Abstract 13303: Folic Acid Reverses Nitric Oxide Synthase Uncoupling and Prevents Insulin Resistance-Induced Cardiac Dysfunction: Role Of Ca2+/calmodulin Activated Kinase II (CaMKII)
It has been shown that nitric oxide synthase (NOS) becomes uncoupled in diabetes and switches from producing nitric oxide to superoxide (O2-) enroute to cardiac dysfunction. However, the downstream effector(s) from NOS uncoupling in diabetic cardiomyopathy remain elusive. In this study we examined the impact of folic acid supplement (15mg/kg/d for 4 wks), which reverses NOS uncoupling, on cardiac dysfunction cause by sucrose diet-induced insulin resistance. Insulin resistance was confirmed by glucose tolerance test while whole heart echocardiographic function and isolated cardiomyocyte contractile function were assessed. Tetracaine inhibitable rise in cytosolic Ca2+ was used to measure ryanodine receptor (RYR) leak. O2- production was monitored using DHE staining in the absence or presence of the NOS inhibitor L-NAME to examine NOS uncoupling and oxidative/phosphorylation state of CaMKII was evaluated by western blot. Our data revealed increased NOS dependent O2- production following sucrose diet feeding, (-2.4±5.7 vs. 30.8±7.1) which was reversed with folic acid administration (p<0.05, n=3). Echocardiographic function displayed decreased fractional shortening, (50.4±1.7% vs 38.2±1.4%, n≥7, p<0.05) while cardiomyocytes showed decrease peak shortening, maximal velocity of shortening and relengthening following sucrose feeding, the effects of which were restored by folic acid (n= 3, p<0.05). Insulin resistance decreased intracellular Ca2+ rise and prolonged intracellular Ca2+ clearance, which was nullified by folic acid (n=3, p<0.05). Analysis of CaMKII revealed that insulin resistance promoted phosphorylation (T286) (0.101±0.007 vs. 0.336±0.027) but not oxidation (M281-282), of CaMKII which was reversed by folic acid (n=4-5, p<0.05).
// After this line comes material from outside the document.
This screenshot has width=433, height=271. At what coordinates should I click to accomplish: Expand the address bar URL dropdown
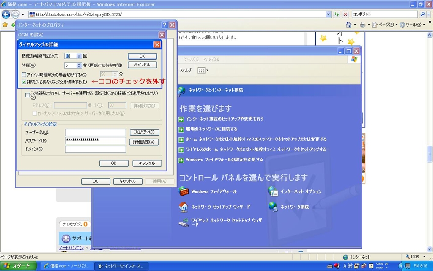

Associated with CaMKII activation, an increased resting Ca2+ leak from RYR (1.37±0.45 vs. 3.65±0.64), and spontaneous Ca2+ transients (0.007±0.003 per sec. vs. 0.087±0.018 per sec.) were observed in insulin resistance, both of which were alleviated by folic acid (n=3, p<0.05). In summary, these data suggest that insulin resistance induced CaMKII phosphorylation and RYR impairment leading to cardiac dysfunction can be reversed by elimination of NOS uncoupling with folic acid supplementation.
- © 2012 by American Heart Association, Inc.